Where R_mi,n is the reliability of module stage I comprising n version modules. Failure probability is identified based on equation 1 as it is subtracted from one giving the failure rate.

Figure 3. Adaptive N- Version

In this, correct output is selected from different outputs which are obtained from various redundant software versions. Traditional voting method is based on an output classification of disjoint subsets [16]. This is similar to the N version programming with

• Majority voting (NVP-MV)
• Consensus voting (NVP-CV)
• Maximum likelihood voting (MLV)

Fuzzy relation is the degree of interconnecting set of elements that comprises the relation [18]. The fuzzy equivalence relation exists if and only if all properties of reflexivity, symmetry, transitivity are satisfied.

This paper focuses on dynamic fault tolerant strategies. The performance comparison of four fault tolerance strategies are presented in Table 2.

Table 2. Comparision of FT Strategies

The experimental solution for this application is built in Java programming language. The application was developed by java frames where the database used is Xampp server. Pajek tool [21] is used to model various cloud application components. After generation, the values are going to take out for specification of throughput and failure probability. The impact of failure probability of cloud applications with respect to fault tolerant strategies and component rankings are represented in Table2.

The dynamic component ranking algorithms namely FTCloud1 and AllFTCloud include throughput where FTCloud2 includes extra FT Strategies .The results are visualized as shown in the graphs.

In Figure 4, the resultant graph performance of all strategies are shown expect N-version, remaining are linear because it include ranking of significant component structure in serial while parallel structuring is followed in N-version.

Figure 4. Impact of Component Failure Probability in FTCloud1

Figure 5 shows that, the failure probability is tolerated by including FT Strategies only for critical components. In recovery block and N-version, as components increase, the failure probability increases because it is a static strategy where parallel includes the throughput for responding so that its probability is decreased, while Adaptive N-version and fuzzy include the throughput dynamically where probabilities are linear even when the components are increased in cloud environment.

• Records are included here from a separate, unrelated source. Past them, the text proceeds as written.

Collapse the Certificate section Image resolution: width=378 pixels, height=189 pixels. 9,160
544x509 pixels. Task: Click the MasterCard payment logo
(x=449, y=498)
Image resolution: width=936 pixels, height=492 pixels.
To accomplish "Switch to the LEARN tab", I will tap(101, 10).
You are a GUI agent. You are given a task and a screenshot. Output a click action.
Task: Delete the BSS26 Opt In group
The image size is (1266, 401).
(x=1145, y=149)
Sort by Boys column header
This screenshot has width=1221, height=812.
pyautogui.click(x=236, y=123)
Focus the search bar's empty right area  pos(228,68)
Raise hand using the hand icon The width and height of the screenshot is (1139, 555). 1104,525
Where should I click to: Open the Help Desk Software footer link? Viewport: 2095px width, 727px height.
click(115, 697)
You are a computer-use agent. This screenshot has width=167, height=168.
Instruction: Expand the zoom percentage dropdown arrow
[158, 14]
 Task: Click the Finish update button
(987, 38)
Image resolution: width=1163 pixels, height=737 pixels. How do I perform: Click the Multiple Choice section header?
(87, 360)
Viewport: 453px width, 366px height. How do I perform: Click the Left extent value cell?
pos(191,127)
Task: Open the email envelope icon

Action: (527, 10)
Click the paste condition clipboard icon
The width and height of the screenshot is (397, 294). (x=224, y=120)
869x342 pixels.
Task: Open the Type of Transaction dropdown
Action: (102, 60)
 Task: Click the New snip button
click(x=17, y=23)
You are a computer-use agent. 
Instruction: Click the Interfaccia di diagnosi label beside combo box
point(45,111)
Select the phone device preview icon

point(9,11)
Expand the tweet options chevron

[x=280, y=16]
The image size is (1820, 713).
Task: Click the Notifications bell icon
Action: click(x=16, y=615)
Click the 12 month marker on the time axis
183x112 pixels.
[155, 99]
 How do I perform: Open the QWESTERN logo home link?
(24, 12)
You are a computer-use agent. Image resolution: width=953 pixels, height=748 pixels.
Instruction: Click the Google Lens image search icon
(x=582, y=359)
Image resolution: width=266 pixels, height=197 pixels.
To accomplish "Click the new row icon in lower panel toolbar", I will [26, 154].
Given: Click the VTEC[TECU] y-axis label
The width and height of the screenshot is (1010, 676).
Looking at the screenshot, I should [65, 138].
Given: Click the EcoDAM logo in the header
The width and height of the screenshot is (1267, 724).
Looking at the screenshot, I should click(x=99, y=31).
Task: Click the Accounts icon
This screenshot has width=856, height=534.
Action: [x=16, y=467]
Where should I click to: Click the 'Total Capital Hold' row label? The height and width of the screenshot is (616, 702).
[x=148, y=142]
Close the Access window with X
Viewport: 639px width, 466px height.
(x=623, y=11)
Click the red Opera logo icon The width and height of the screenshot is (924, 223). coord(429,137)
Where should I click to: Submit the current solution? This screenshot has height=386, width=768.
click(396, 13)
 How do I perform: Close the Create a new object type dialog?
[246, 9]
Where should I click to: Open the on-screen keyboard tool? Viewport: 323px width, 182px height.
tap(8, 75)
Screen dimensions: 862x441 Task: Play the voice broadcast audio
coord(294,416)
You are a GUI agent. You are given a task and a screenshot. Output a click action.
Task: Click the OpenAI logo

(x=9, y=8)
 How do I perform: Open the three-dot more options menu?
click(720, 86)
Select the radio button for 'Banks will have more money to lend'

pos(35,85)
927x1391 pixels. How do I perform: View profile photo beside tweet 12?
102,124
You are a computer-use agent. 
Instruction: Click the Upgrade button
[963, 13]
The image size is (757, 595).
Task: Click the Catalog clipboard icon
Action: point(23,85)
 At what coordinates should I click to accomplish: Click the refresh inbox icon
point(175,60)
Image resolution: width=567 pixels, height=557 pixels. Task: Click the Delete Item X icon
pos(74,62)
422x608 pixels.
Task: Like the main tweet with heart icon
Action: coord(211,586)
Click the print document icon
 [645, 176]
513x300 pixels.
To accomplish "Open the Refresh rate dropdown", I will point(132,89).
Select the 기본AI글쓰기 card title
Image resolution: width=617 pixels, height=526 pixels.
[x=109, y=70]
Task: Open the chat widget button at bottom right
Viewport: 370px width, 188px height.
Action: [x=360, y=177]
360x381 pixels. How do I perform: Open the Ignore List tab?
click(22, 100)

Figure 5. Impact of Component Failure Probability in FTCloud2

Figure 6 shows that, all strategies are applied and are included for all components in the cloud system. So, performance drastically changes due to failure probabilities which are seen for all strategies. Throughput is included for every component for getting response time.

Figure 6. Impact of Component Failure Probability in AllFTCloud

To study the impact of dynamic component ranking approach of failure probabilities on system performances, each dynamic FT-strategy with FTCloud1, FTCloud2 and All FT Cloud by impact factor as number of components 50 is taken as 'top-k' which is necessary for analyzing the results. In this, FTCloud2 shows variant resultant curve where the performance is highly increased. When All FT Cloud is applied, then the impact of components on every strategy is identified clearly. The above results show that FTCloud2 and All FT Cloud achieve the best performance.

The “Dynamic FTCloud” framework is used to build highly reliable fault-tolerant distributed cloud applications. For providing services to user's component ranking framework, one can employ not only tolerance towards crashes and faults, but also identify the malicious component on the asynchronous environment.

To gain more insight, proposed through that impacts ranking of components with new techniques of optimal fault tolerance strategies. Hence the failure probability at each redundant component levels is decreased and reliability is increased. In this work the throughput is taken as parameter for providing service and ranking of components. By the random graph model in cloud environment, performances of components are increased. The empirical results revealed that the proposed framework is more robust and very highly fault tolerant.